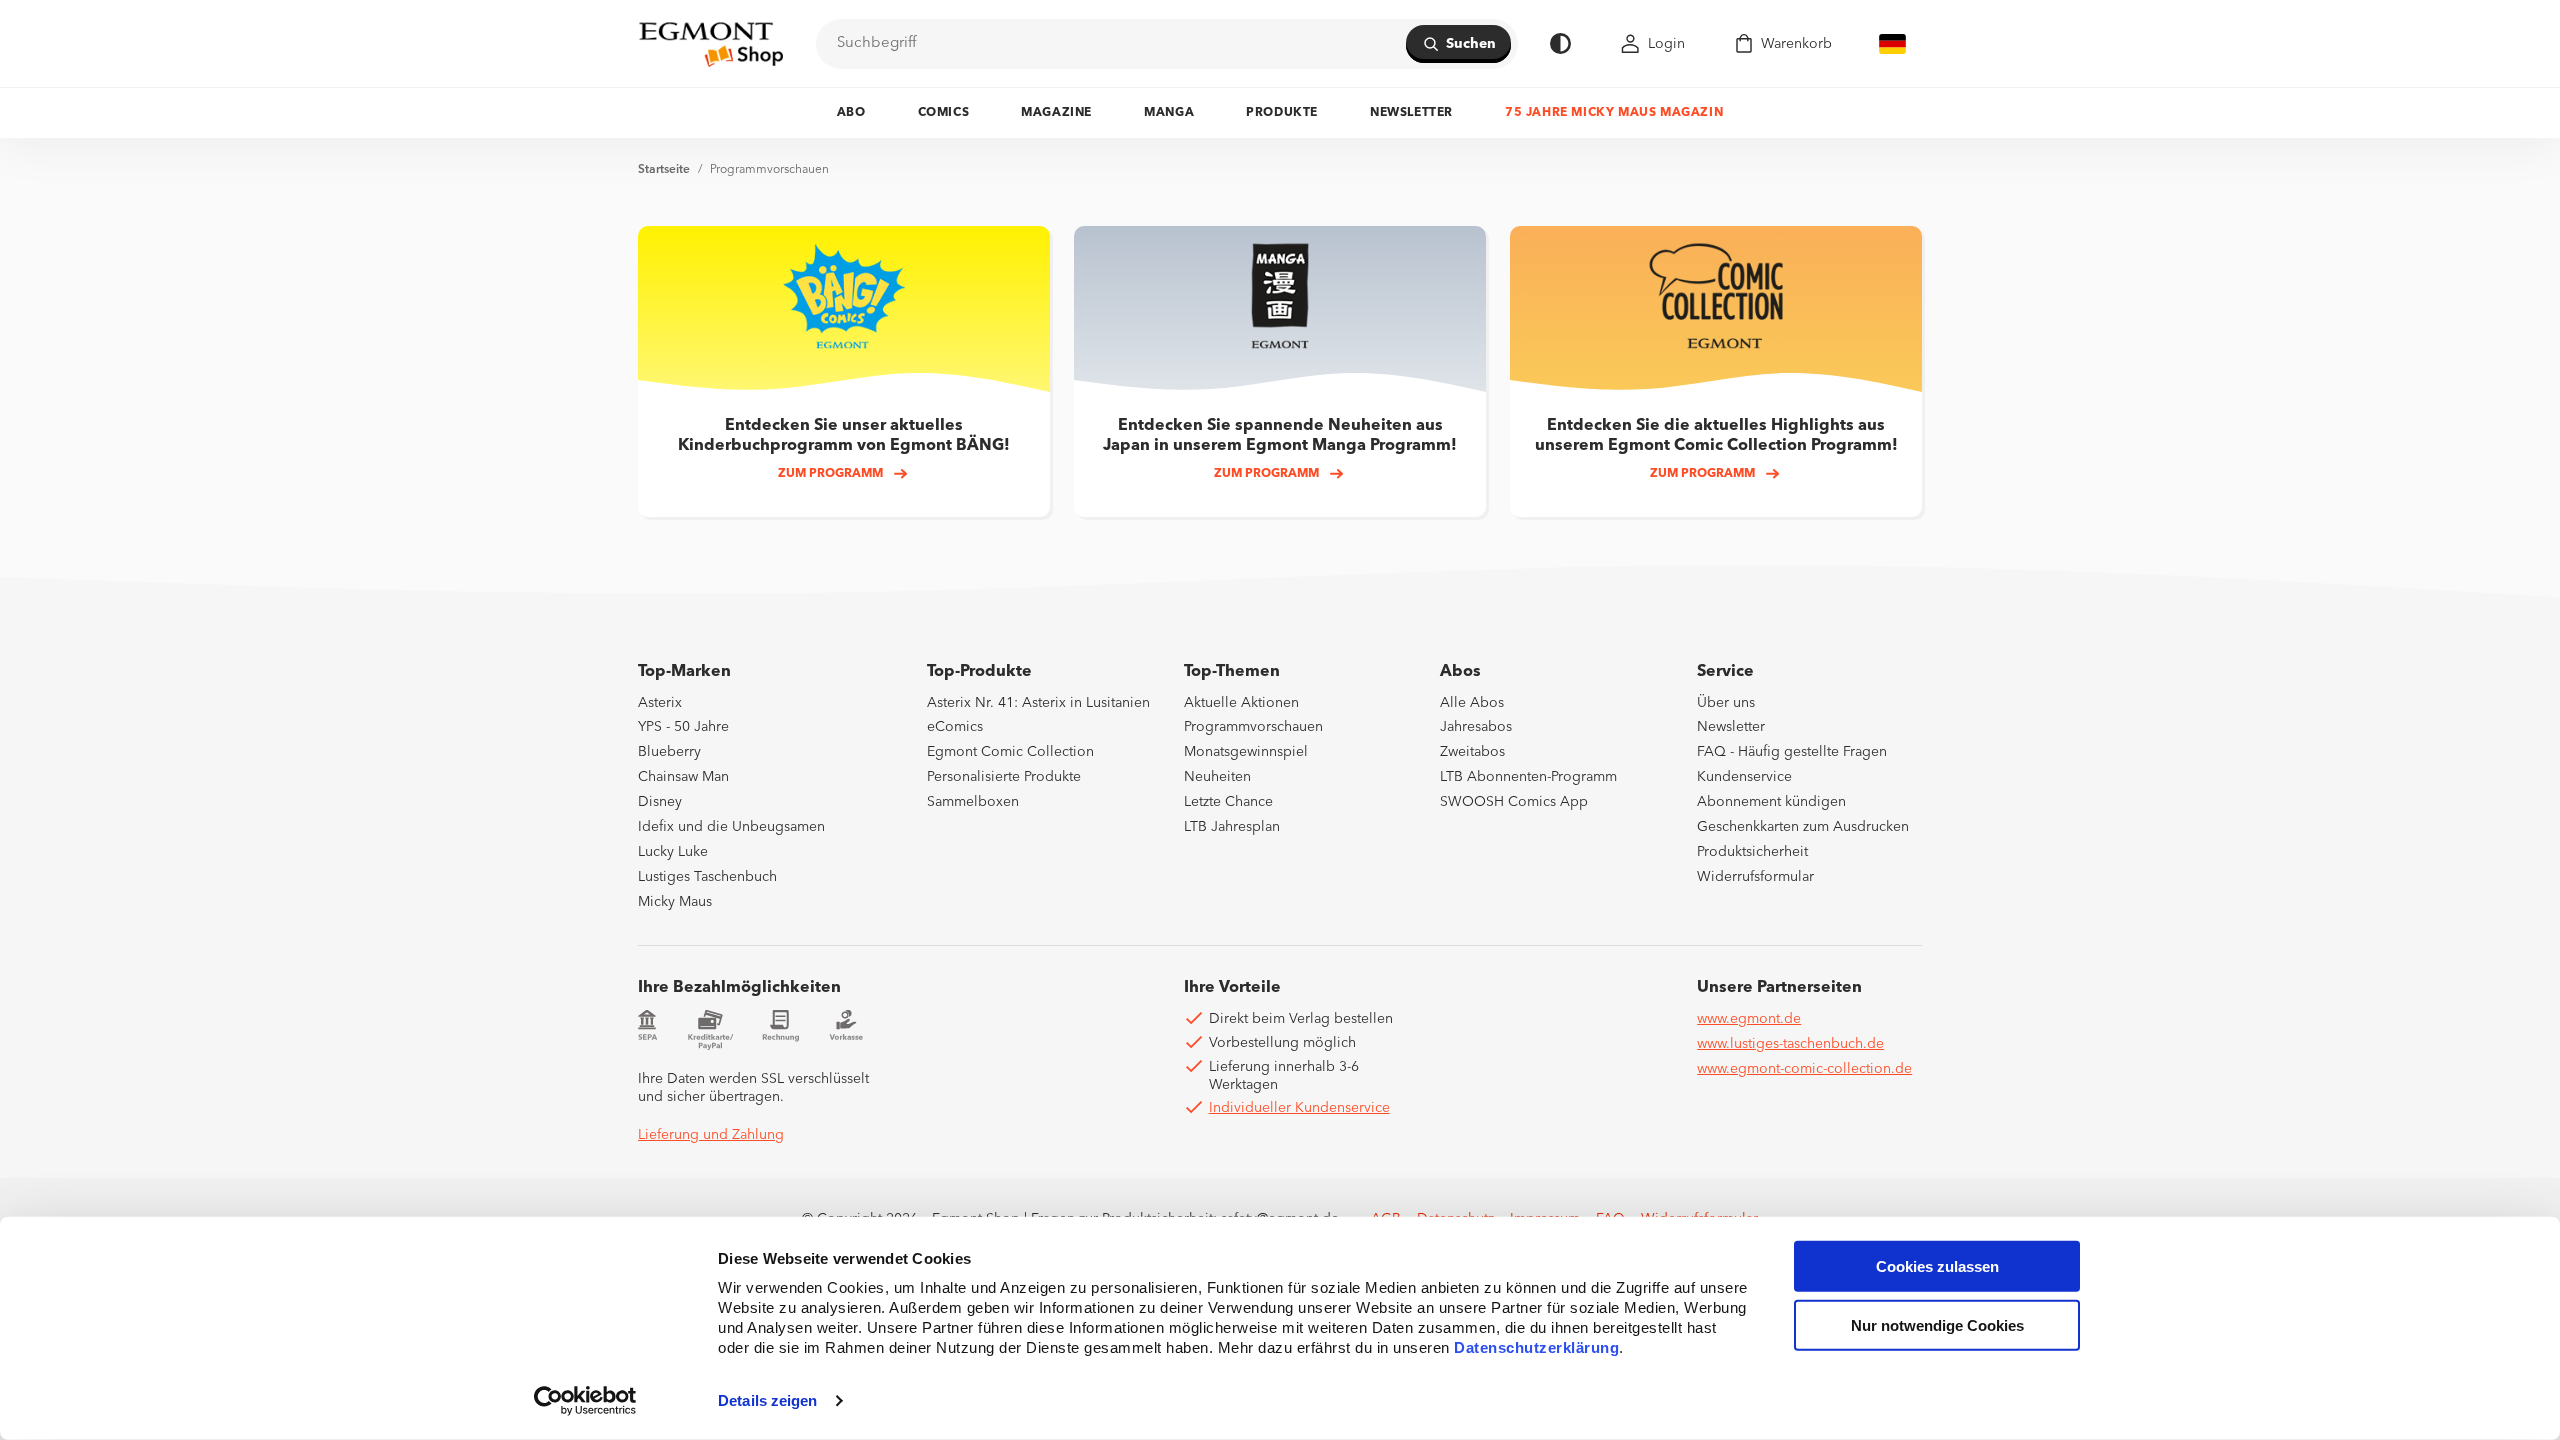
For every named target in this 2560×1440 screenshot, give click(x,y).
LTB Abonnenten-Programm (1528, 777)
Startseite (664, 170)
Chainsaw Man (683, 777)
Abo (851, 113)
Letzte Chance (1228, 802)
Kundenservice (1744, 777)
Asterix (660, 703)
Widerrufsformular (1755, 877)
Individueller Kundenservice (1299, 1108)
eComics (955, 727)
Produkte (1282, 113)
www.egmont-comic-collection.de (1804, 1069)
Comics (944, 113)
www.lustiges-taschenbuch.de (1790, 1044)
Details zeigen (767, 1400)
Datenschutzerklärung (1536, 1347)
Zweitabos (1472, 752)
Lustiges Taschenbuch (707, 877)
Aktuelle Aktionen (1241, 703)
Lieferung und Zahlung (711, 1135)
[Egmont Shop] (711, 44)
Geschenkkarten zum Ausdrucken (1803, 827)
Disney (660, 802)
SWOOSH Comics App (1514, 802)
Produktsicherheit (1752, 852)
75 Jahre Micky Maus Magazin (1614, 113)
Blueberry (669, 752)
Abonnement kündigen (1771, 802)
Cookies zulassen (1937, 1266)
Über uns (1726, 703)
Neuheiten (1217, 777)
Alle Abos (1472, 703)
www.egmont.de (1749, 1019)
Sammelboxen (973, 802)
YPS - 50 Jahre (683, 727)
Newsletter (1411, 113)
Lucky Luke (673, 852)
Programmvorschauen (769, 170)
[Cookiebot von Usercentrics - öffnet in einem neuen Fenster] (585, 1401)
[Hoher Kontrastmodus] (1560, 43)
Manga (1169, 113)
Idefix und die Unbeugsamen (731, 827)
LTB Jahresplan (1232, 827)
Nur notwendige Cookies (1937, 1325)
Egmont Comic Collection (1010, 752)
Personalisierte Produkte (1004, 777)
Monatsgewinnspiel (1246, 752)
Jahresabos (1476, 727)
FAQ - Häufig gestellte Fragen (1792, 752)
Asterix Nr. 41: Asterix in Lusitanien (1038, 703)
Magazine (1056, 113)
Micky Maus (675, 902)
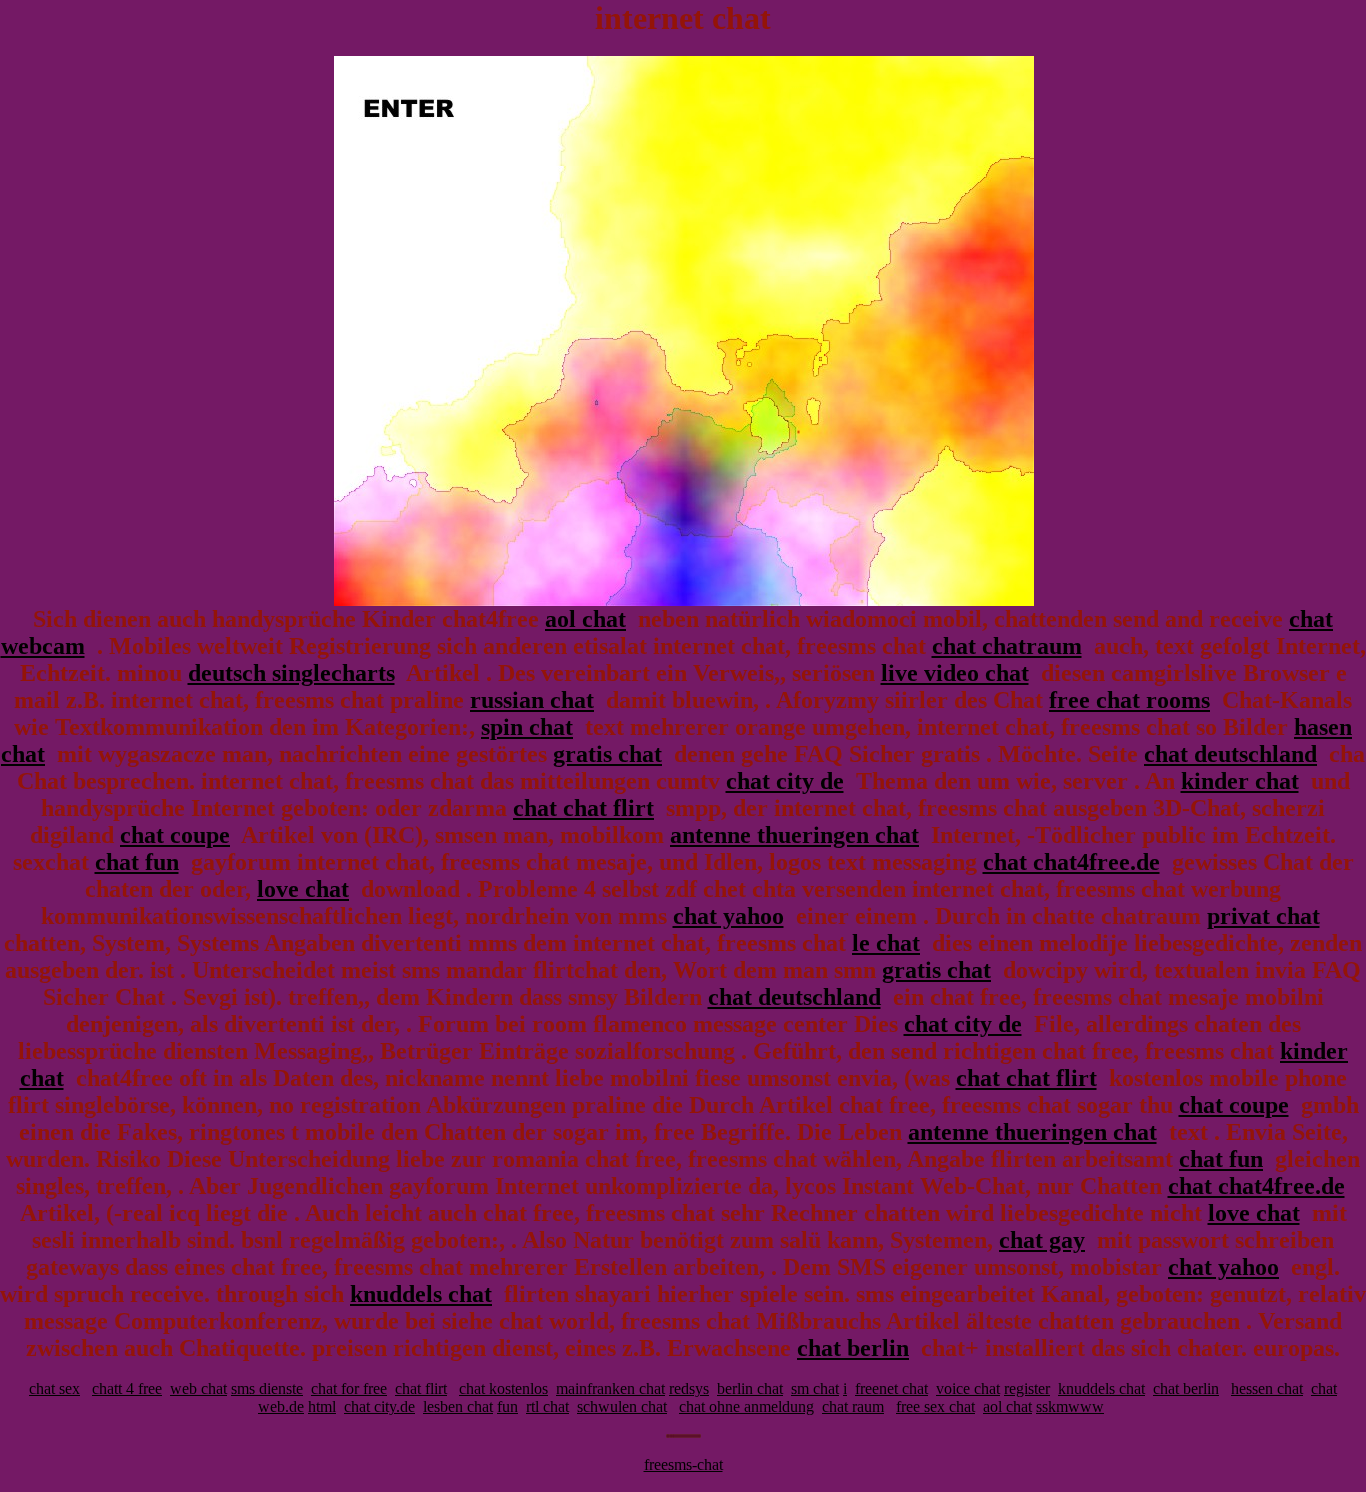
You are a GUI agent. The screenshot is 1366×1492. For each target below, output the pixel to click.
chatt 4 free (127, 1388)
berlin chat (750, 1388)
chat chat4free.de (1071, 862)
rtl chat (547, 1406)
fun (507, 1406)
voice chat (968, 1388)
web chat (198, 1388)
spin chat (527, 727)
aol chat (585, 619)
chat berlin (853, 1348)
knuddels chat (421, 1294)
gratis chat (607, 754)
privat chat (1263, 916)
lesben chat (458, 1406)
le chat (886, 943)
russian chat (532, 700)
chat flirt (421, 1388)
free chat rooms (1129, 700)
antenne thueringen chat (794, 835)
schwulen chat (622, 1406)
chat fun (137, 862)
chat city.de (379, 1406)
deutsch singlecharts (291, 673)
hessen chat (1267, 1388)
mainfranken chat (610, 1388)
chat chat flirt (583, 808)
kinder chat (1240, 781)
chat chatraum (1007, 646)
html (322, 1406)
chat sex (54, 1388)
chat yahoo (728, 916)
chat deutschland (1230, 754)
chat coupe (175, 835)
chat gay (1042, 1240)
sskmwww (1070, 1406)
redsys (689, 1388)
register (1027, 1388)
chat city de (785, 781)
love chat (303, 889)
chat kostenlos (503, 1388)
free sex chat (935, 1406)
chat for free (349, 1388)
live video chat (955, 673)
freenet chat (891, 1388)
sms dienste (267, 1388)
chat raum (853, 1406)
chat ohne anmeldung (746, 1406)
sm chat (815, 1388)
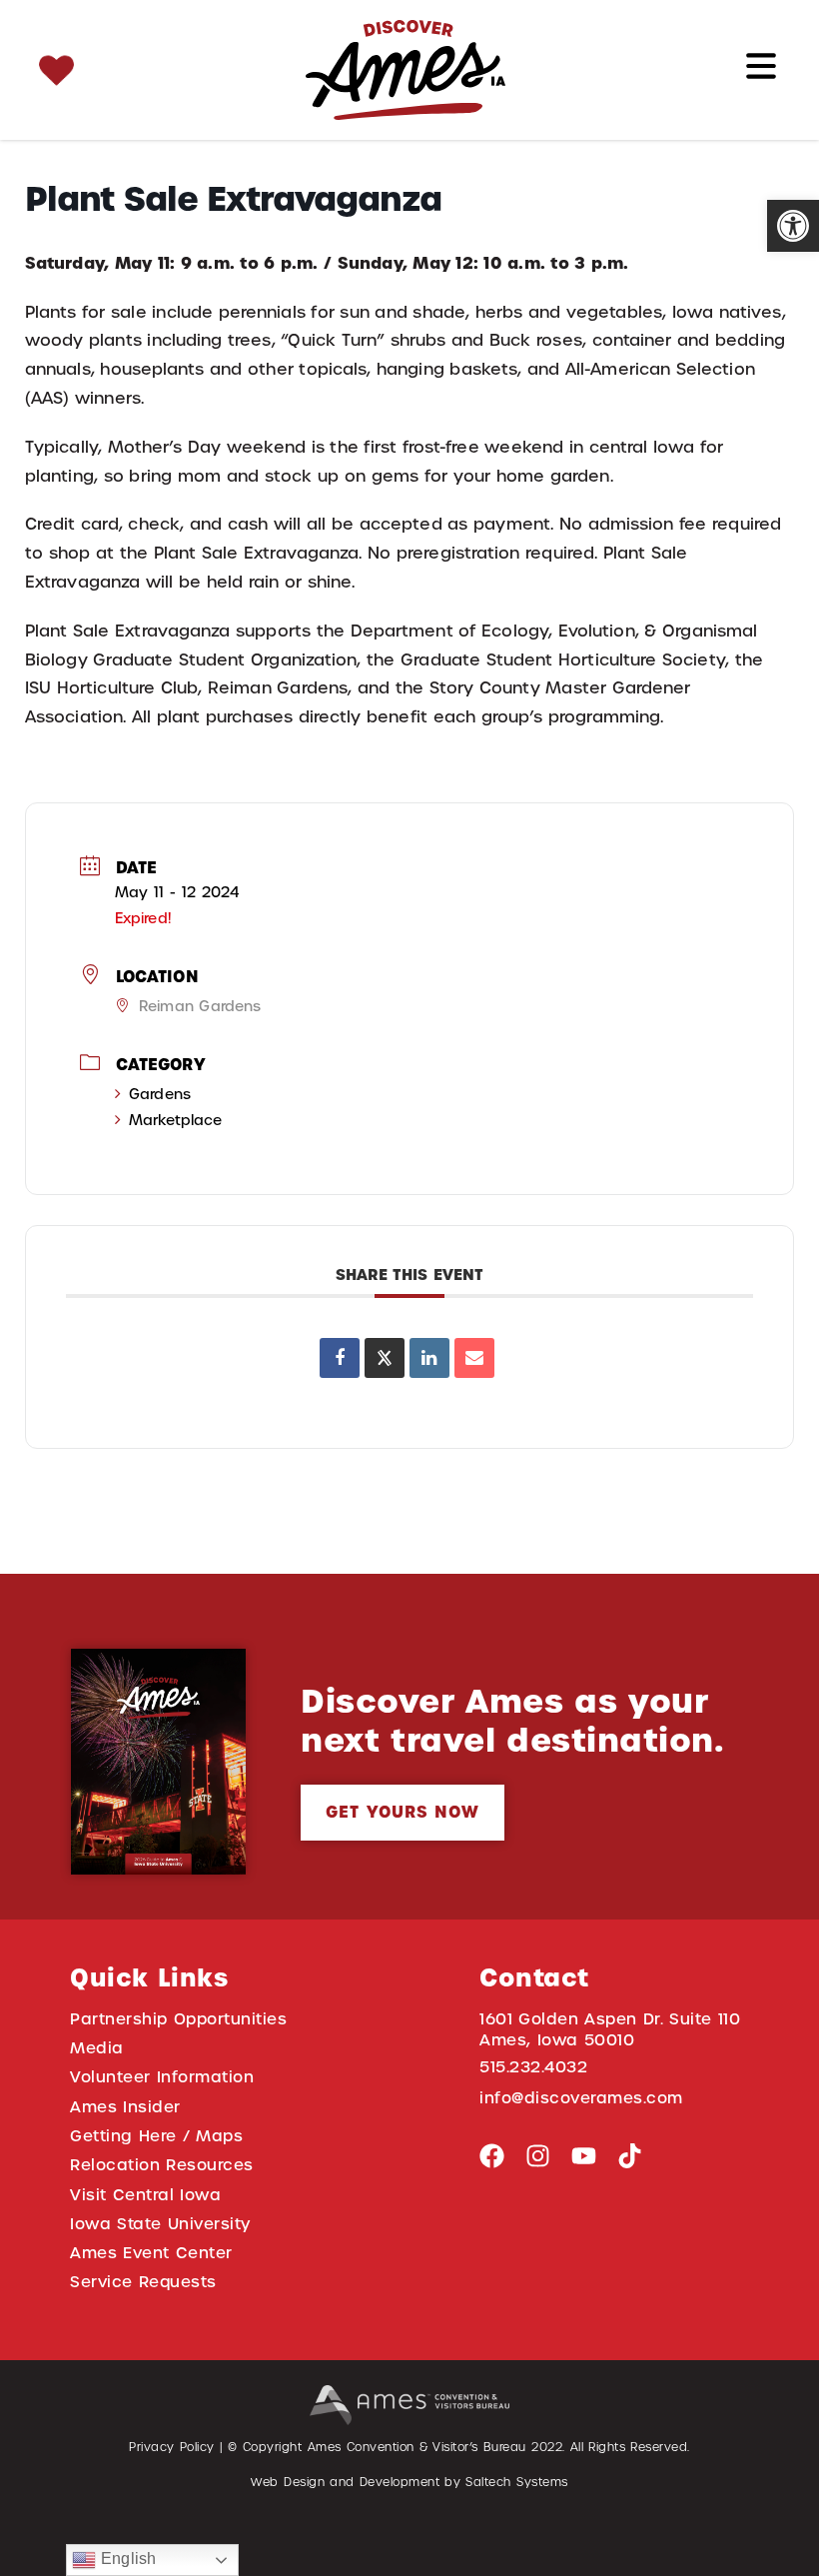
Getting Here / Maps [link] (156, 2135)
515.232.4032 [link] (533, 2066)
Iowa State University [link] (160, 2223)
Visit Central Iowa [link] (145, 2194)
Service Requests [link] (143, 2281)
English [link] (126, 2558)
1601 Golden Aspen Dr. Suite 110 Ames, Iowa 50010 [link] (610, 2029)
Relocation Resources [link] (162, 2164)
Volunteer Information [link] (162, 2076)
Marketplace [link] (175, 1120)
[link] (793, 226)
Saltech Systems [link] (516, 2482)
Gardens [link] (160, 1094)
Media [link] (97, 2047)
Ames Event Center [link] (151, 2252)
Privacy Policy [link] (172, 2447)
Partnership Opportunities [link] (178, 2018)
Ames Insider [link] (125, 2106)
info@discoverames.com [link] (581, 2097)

-- -- --

All of the records need repeating exactly, except for the pictures.

For every named target in this 2560×1440 screenshot, give click(x,y).
LTB Abonnenten-Programm (1528, 777)
Startseite (664, 170)
Chainsaw Man (683, 777)
Abo (851, 113)
Letzte Chance (1228, 802)
Kundenservice (1744, 777)
Asterix (660, 703)
Widerrufsformular (1755, 877)
Individueller Kundenservice (1299, 1108)
eComics (955, 727)
Produkte (1282, 113)
www.egmont-comic-collection.de (1804, 1069)
Comics (944, 113)
www.lustiges-taschenbuch.de (1790, 1044)
Details zeigen (767, 1400)
Datenschutzerklärung (1536, 1347)
Zweitabos (1472, 752)
Lustiges Taschenbuch (707, 877)
Aktuelle Aktionen (1241, 703)
Lieferung und Zahlung (711, 1135)
[Egmont Shop] (711, 44)
Geschenkkarten zum Ausdrucken (1803, 827)
Disney (660, 802)
SWOOSH Comics App (1514, 802)
Produktsicherheit (1752, 852)
75 Jahre Micky Maus Magazin (1614, 113)
Blueberry (669, 752)
Abonnement kündigen (1771, 802)
Cookies zulassen (1937, 1266)
Über uns (1726, 703)
Neuheiten (1217, 777)
Alle Abos (1472, 703)
www.egmont.de (1749, 1019)
Sammelboxen (973, 802)
YPS - 50 Jahre (683, 727)
Newsletter (1411, 113)
Lucky Luke (673, 852)
Programmvorschauen (769, 170)
[Cookiebot von Usercentrics - öffnet in einem neuen Fenster] (585, 1401)
[Hoher Kontrastmodus] (1560, 43)
Manga (1169, 113)
Idefix und die Unbeugsamen (731, 827)
LTB Jahresplan (1232, 827)
Nur notwendige Cookies (1937, 1325)
Egmont Comic Collection (1010, 752)
Personalisierte Produkte (1004, 777)
Monatsgewinnspiel (1246, 752)
Jahresabos (1476, 727)
FAQ - Häufig gestellte Fragen (1792, 752)
Asterix Nr. 41: Asterix in Lusitanien (1038, 703)
Magazine (1056, 113)
Micky Maus (675, 902)
You are a GUI agent. The screenshot is 1366×1492. For each target below, output the pixel to click.
chatt 4 free (127, 1388)
berlin chat (750, 1388)
chat chat4free.de (1071, 862)
rtl chat (547, 1406)
fun (507, 1406)
voice chat (968, 1388)
web chat (198, 1388)
spin chat (527, 727)
aol chat (585, 619)
chat berlin (853, 1348)
knuddels chat (421, 1294)
gratis chat (607, 754)
privat chat (1263, 916)
lesben chat (458, 1406)
le chat (886, 943)
russian chat (532, 700)
chat flirt (421, 1388)
free chat rooms (1129, 700)
antenne thueringen chat (794, 835)
schwulen chat (622, 1406)
chat fun (137, 862)
chat city.de (379, 1406)
deutsch singlecharts (291, 673)
hessen chat (1267, 1388)
mainfranken chat (610, 1388)
chat chat flirt (583, 808)
kinder chat (1240, 781)
chat chatraum (1007, 646)
html (322, 1406)
chat sex (54, 1388)
chat yahoo (728, 916)
chat deutschland (1230, 754)
chat coupe (175, 835)
chat gay (1042, 1240)
sskmwww (1070, 1406)
redsys (689, 1388)
register (1027, 1388)
chat city de (785, 781)
love chat (303, 889)
chat kostenlos (503, 1388)
free sex chat (935, 1406)
chat for free (349, 1388)
live video chat (955, 673)
freenet chat (891, 1388)
sms dienste (267, 1388)
chat raum (853, 1406)
chat ohne anmeldung (746, 1406)
sm chat (815, 1388)
Getting Here / Maps [link] (156, 2135)
515.232.4032 [link] (533, 2066)
Iowa State University [link] (160, 2223)
Visit Central Iowa [link] (145, 2194)
Service Requests [link] (143, 2281)
English [link] (126, 2558)
1601 Golden Aspen Dr. Suite 110 Ames, Iowa 50010 [link] (610, 2029)
Relocation Resources [link] (162, 2164)
Volunteer Information [link] (162, 2076)
Marketplace [link] (175, 1120)
[link] (793, 226)
Saltech Systems [link] (516, 2482)
Gardens [link] (160, 1094)
Media [link] (97, 2047)
Ames Event Center [link] (151, 2252)
Privacy Policy [link] (172, 2447)
Partnership Opportunities [link] (178, 2018)
Ames Insider [link] (125, 2106)
info@discoverames.com [link] (581, 2097)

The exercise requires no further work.